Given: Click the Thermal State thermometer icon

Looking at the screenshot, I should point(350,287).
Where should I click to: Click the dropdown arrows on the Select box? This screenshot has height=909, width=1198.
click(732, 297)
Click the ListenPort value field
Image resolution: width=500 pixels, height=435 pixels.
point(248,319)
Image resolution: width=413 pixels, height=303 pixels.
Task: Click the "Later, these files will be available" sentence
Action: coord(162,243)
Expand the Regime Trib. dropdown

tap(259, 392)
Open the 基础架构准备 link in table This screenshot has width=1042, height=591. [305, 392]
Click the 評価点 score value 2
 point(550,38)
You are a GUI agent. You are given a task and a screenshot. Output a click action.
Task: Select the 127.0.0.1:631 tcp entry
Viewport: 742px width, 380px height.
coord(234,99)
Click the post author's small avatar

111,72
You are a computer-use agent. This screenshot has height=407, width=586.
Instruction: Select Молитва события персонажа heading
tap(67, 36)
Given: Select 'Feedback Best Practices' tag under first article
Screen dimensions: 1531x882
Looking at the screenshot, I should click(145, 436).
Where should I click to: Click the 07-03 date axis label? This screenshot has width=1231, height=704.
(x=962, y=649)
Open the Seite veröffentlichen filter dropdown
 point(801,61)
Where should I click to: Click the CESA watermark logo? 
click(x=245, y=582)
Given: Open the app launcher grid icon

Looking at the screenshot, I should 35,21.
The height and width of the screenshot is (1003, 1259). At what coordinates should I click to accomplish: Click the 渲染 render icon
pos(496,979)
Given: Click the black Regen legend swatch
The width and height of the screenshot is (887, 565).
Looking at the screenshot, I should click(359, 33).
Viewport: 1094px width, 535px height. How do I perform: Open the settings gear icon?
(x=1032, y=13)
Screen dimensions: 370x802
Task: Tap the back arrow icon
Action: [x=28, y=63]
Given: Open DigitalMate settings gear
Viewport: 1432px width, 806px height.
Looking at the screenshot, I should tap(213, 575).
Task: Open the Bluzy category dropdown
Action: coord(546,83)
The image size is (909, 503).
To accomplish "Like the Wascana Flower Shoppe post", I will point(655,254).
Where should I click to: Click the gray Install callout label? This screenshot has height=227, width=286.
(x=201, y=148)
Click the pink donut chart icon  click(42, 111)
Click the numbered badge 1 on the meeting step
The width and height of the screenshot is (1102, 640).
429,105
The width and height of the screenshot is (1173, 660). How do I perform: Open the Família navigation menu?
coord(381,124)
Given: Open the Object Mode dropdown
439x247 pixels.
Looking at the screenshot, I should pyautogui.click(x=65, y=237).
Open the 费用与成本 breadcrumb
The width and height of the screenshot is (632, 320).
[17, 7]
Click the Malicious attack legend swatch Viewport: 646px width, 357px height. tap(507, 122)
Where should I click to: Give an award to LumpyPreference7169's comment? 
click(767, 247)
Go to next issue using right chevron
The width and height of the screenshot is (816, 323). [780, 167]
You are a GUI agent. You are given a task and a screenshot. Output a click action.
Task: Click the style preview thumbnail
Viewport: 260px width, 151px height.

Aim of the task:
Please print again, unchanged, the part of the entries that opens with the line containing "Click the pink" and closes with the line containing "coord(381,124)", including both of those lines.

Answer to this problem:
Click the pink donut chart icon  click(42, 111)
Click the numbered badge 1 on the meeting step
The width and height of the screenshot is (1102, 640).
429,105
The width and height of the screenshot is (1173, 660). How do I perform: Open the Família navigation menu?
coord(381,124)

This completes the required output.